● **THE EXERCISE**
From the passage on Butuan below, return verbatim the portion that opens with the words "Colonial period" and closes with "king of Butuan.".

● **SUPPLIED PASSAGE**
——————

It served as the former capital of the Rajahnate of Butuan before 1001 until about 1521. The city used to be known during that time as the best in gold and boat manufacturing in the entire Philippine archipelago, having traded with as far as Champa, Ming, Srivijaya, Majapahit, and the Bengali coasts. It is located at the northeastern part of the Agusan Valley, Mindanao, sprawling across the Agusan River. It is bounded to the north, west and south by Agusan del Norte, to the east by Agusan del Sur and to the northwest by Butuan Bay.

Butuan was the capital of the province of Agusan del Norte until 2000, when Republic Act 8811 transferred the capital to Cabadbaran. For statistical and geographical purposes, Butuan is grouped with Agusan del Norte but governed administratively independent from the province while legislatively administered by the province's 1st congressional district. However, the provincial government still holds office in Butuan, the actual transfer of provincial offices to the new capital is still pending.

Etymology
The name "Butuan" is believed to have originated from the sour fruit locally called batuan. Other etymological sources say that it comes from a certain Datu Buntuan, a chieftain who once ruled over areas of the present-day city.

According to Datu Makalipay, Butuan was named after the wife of Datu Balansag who was the tiniente de barangay of the area before.

History

Old Butuan

Butuan, during the pre-colonial times, was known as the Rajahnate of Butuan, an Indianized kingdom known for its metallurgic industry and sophisticated naval technology. The rajahnate flourished at the 10th and 11th centuries CE, and had an extensive trade network with the Champa civilisation and the Srivijaya Empire.

By 1001, the rajahnate had established contact with the Song dynasty of China. The History of Song recorded the appearance of a Butuan mission at the Chinese imperial court, and the rajahnate was described as a small Hindu country with a Buddhist monarchy, which had a regular trade connection with Champa. The mission, under a king named "Kiling", asked for equal status in court protocol with the Champa envoy, but ultimately was denied by the imperial court. However, under the reign of Sri Bata Shaja, the diplomatic equality was eventually granted to the kingdom, and as a result the diplomatic relations of the two nations reached its peak in the Yuan dynasty.

Evidence of these trading links are in the discovery of 11 balangay boats around Ambangan in Barangay Libertad, which was described as the only concentration of archaeological, ancient, ocean-going boats in Southeast Asia. Other evidences of the post are the discovery of a village in Libertad that specializes in gold, deformed skulls similar to reports in Sulawesi, and the discovery of many artifacts by locals and treasure hunters.

Colonial period

On March 31, 1521, an Easter Sunday, Ferdinand Magellan ordered a mass to be celebrated. This was officiated by Friar Pedro Valderrama, the Andalusian chaplain of the fleet, the only priest then. Another priest, the French Bernard Calmette (Bernardo Calmeta) had been marooned at Patagonia with Juan de Cartagena for being implicated in the mutiny at Puerto San Julián. Conducted near the shores of the island, the Holy First Mass marked the birth of Roman Catholicism in the Philippines. Rajah Colambu and Siaiu were said to be among the first natives of the soon-to-be Spanish colony to attend the mass among other Mazaua inhabitants, together with visitors from Butuan who came with the entourage of Colambu, king of Butuan.

——————

● **SUPPLIED DATA**

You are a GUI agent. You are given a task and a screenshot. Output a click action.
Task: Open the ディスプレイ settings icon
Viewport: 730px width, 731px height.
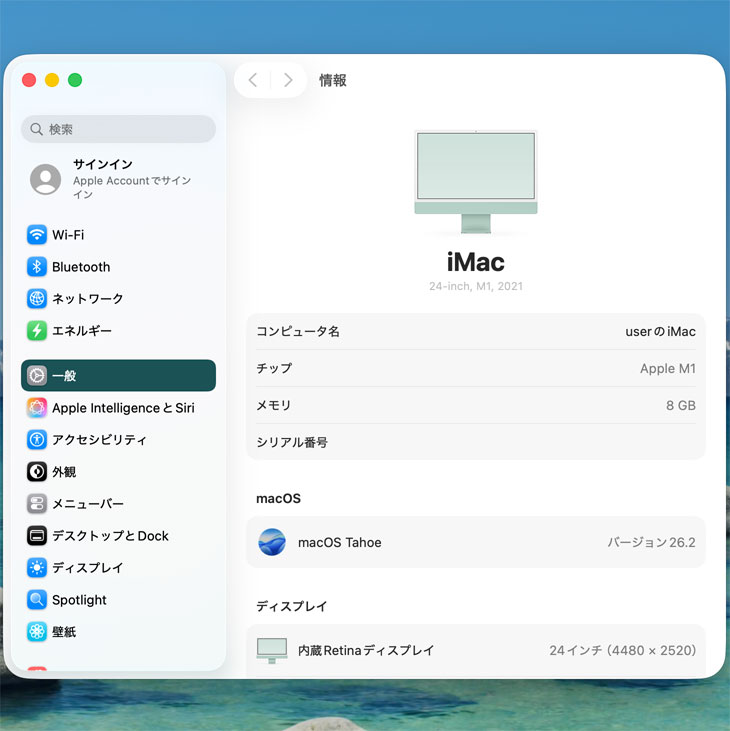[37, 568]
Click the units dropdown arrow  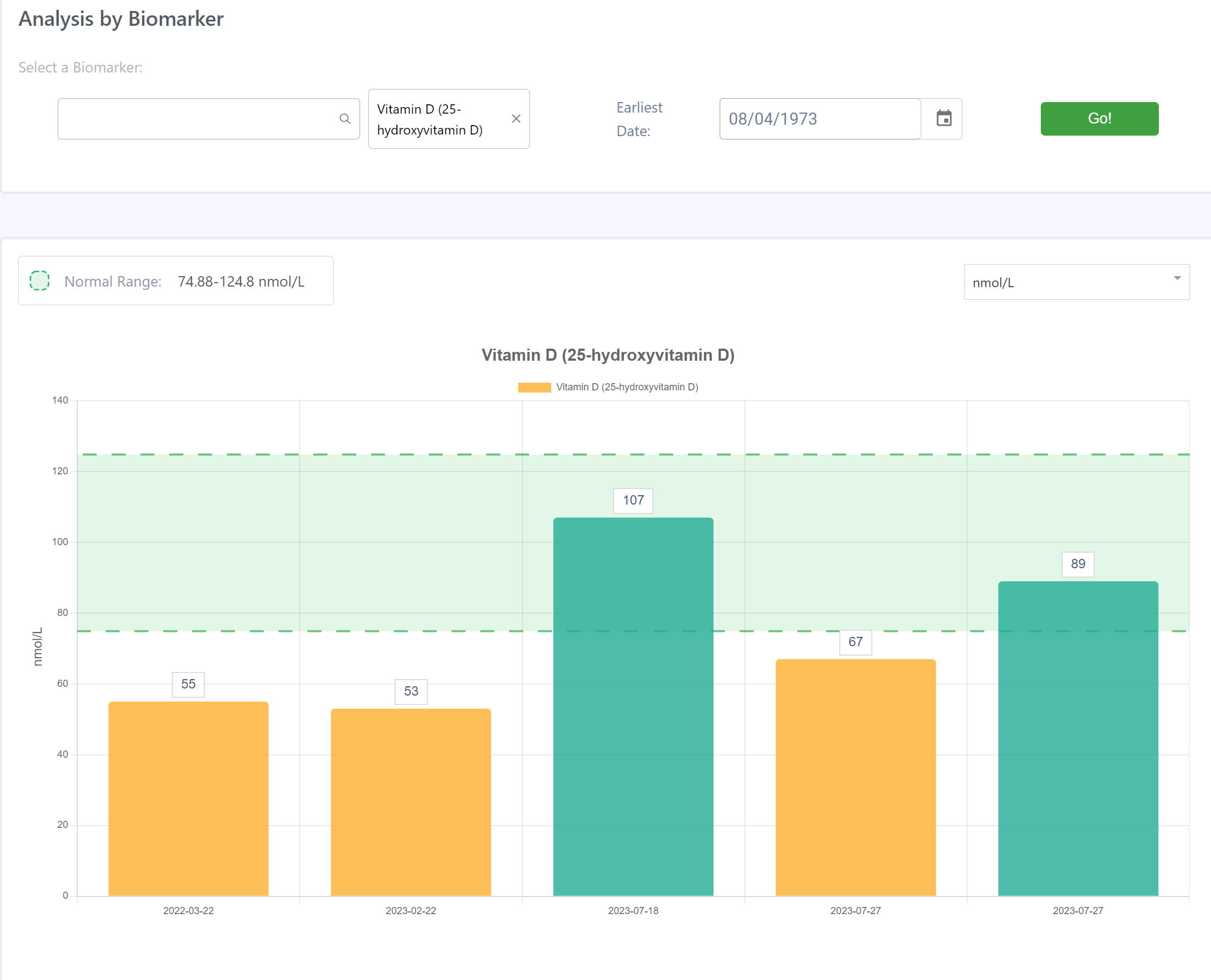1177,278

——————

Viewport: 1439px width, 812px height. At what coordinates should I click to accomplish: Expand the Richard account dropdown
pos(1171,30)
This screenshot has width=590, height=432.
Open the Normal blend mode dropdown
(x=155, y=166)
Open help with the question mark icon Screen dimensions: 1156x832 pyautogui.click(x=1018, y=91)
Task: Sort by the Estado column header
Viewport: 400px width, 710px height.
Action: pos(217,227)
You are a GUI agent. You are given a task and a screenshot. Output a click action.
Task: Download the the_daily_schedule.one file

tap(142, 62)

——————

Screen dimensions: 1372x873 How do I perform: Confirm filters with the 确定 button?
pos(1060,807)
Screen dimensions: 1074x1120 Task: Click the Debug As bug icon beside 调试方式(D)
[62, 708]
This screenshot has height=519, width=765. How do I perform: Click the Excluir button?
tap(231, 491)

——————

● **RESULT**
Colonial period

On March 31, 1521, an Easter Sunday, Ferdinand Magellan ordered a mass to be celebrated. This was officiated by Friar Pedro Valderrama, the Andalusian chaplain of the fleet, the only priest then. Another priest, the French Bernard Calmette (Bernardo Calmeta) had been marooned at Patagonia with Juan de Cartagena for being implicated in the mutiny at Puerto San Julián. Conducted near the shores of the island, the Holy First Mass marked the birth of Roman Catholicism in the Philippines. Rajah Colambu and Siaiu were said to be among the first natives of the soon-to-be Spanish colony to attend the mass among other Mazaua inhabitants, together with visitors from Butuan who came with the entourage of Colambu, king of Butuan.